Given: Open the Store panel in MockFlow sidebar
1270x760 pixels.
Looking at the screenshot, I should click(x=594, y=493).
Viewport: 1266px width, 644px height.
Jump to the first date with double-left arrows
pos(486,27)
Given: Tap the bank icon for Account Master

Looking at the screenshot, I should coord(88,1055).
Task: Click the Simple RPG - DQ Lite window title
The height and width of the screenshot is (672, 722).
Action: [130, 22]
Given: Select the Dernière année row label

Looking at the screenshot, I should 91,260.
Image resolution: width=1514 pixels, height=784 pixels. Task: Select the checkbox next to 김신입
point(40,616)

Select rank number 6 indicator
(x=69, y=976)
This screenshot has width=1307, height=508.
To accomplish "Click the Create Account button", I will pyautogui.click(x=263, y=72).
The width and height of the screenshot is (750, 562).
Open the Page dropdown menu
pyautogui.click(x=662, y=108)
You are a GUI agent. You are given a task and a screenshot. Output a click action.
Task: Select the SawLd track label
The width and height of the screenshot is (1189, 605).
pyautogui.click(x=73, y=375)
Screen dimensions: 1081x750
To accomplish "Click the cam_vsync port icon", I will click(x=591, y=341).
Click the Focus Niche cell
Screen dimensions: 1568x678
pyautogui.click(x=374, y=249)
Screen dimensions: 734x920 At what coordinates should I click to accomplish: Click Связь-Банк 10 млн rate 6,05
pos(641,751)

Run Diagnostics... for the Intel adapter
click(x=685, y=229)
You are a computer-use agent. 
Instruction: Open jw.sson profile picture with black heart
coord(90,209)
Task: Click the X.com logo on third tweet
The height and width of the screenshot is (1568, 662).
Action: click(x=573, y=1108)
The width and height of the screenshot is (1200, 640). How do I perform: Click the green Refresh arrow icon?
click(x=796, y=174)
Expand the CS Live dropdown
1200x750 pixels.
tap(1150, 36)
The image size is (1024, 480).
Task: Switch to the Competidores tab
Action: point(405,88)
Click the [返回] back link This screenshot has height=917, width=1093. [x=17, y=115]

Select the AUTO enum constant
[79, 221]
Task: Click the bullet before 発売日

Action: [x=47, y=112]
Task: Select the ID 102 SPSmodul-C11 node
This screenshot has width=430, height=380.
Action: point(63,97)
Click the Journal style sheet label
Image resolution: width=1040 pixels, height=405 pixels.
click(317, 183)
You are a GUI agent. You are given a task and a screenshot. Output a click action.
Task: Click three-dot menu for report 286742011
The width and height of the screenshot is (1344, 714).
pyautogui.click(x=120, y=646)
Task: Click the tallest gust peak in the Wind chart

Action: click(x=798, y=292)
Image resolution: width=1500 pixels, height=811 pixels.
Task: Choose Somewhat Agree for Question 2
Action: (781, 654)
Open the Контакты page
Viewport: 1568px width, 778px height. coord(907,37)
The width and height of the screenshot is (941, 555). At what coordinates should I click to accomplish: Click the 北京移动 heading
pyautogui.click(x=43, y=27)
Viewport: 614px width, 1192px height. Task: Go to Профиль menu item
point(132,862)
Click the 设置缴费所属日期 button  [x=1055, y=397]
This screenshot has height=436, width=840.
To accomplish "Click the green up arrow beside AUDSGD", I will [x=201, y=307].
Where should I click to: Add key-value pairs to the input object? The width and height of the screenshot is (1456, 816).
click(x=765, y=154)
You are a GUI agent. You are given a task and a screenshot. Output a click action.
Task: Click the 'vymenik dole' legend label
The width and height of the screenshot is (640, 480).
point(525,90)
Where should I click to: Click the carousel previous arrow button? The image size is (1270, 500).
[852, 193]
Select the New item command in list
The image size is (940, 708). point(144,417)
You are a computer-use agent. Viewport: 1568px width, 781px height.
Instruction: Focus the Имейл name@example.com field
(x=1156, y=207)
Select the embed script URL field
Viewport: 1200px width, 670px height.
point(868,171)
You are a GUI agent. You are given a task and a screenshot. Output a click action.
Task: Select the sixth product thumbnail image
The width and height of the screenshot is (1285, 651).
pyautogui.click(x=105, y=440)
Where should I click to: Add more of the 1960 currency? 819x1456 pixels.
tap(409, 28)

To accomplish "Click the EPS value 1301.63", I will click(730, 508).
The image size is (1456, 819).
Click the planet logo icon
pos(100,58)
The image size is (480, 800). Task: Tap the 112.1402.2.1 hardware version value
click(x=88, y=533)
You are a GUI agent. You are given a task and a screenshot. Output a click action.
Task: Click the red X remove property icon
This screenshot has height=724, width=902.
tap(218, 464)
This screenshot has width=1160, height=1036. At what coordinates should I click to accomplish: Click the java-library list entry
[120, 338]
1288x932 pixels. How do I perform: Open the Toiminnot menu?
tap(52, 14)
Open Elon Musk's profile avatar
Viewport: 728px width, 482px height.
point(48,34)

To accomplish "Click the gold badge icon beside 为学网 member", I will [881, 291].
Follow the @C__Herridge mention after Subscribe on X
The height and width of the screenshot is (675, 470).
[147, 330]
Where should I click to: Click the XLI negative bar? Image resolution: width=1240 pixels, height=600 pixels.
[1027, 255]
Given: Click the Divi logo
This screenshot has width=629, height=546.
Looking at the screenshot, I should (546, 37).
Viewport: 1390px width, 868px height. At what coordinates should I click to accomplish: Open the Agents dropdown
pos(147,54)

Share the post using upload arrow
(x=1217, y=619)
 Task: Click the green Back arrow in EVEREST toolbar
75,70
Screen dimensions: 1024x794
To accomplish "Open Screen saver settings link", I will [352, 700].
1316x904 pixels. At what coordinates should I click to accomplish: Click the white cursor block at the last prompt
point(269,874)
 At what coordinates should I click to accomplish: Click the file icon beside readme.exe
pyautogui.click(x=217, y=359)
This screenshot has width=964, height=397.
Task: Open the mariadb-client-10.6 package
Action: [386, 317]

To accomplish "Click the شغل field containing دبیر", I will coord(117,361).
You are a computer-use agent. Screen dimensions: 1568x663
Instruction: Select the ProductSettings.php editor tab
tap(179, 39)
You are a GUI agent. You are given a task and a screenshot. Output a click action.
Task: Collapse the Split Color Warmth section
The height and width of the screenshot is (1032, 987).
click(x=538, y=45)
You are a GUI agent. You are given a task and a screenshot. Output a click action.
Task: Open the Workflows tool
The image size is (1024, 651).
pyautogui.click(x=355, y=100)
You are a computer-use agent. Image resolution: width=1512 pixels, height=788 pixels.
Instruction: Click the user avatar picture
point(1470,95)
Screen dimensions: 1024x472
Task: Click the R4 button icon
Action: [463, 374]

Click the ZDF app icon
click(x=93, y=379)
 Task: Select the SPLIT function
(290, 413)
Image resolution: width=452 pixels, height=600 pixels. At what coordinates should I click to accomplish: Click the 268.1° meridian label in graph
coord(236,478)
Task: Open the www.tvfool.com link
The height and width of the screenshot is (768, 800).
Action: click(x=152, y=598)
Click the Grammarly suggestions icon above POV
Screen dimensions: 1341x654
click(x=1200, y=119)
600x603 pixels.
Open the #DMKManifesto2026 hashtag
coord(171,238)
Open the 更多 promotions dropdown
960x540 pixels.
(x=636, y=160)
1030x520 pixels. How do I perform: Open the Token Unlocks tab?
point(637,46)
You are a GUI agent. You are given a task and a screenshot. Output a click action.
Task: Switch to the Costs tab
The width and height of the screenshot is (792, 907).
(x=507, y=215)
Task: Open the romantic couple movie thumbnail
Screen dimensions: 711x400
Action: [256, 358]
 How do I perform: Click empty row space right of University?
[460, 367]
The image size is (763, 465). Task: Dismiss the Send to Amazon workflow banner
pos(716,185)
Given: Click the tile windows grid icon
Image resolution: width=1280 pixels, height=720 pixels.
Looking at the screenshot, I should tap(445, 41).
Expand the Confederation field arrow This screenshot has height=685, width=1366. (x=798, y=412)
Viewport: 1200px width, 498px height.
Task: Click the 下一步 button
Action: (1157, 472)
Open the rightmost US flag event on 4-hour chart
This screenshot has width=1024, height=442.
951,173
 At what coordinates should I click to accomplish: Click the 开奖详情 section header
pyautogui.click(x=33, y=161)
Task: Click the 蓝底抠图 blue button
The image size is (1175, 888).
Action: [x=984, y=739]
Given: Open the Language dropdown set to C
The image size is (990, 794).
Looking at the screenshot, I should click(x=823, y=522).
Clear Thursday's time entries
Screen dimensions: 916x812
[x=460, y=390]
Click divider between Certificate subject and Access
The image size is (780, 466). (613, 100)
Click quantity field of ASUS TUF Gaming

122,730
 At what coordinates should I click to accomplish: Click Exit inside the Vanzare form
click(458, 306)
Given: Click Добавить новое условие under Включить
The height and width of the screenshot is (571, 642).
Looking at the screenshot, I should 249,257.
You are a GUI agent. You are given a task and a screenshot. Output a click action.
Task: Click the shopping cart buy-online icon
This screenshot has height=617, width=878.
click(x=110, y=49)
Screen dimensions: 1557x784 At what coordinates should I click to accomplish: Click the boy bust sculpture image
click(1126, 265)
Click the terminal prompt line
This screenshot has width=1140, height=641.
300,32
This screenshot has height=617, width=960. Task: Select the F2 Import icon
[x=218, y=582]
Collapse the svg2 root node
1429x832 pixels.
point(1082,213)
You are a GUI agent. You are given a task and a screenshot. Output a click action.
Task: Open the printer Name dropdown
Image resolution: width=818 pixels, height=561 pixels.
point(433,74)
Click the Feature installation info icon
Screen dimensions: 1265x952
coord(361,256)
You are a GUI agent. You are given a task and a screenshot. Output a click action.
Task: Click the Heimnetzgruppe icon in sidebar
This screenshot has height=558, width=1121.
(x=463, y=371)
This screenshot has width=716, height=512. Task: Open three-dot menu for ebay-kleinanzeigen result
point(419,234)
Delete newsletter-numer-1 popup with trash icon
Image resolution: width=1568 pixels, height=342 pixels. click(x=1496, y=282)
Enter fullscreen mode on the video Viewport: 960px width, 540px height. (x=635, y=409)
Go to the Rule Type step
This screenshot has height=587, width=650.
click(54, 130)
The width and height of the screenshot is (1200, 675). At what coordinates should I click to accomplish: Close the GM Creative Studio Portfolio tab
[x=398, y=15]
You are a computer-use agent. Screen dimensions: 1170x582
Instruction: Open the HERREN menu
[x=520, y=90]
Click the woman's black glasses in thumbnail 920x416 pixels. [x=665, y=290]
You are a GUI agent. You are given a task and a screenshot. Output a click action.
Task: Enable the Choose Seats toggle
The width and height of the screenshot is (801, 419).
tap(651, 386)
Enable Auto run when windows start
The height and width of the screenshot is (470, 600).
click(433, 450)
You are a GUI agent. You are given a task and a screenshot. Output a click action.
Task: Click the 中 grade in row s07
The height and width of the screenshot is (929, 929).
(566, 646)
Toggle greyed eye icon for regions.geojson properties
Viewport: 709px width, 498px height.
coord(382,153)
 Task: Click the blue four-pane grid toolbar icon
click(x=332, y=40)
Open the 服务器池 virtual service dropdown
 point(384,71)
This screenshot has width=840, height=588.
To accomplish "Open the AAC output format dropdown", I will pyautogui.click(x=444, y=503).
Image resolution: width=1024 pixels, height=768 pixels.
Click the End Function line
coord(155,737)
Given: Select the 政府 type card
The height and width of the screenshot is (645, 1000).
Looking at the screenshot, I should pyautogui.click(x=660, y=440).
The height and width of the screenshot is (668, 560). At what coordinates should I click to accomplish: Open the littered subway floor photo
--
__Exercise goal__. Using the listing above, copy exactly the line that contains "Task: Click the bullet before 発売日", the line that contains "Click the Journal style sheet label", and each line that falls between them.

__Result of this task__.
Task: Click the bullet before 発売日

Action: [x=47, y=112]
Task: Select the ID 102 SPSmodul-C11 node
This screenshot has width=430, height=380.
Action: point(63,97)
Click the Journal style sheet label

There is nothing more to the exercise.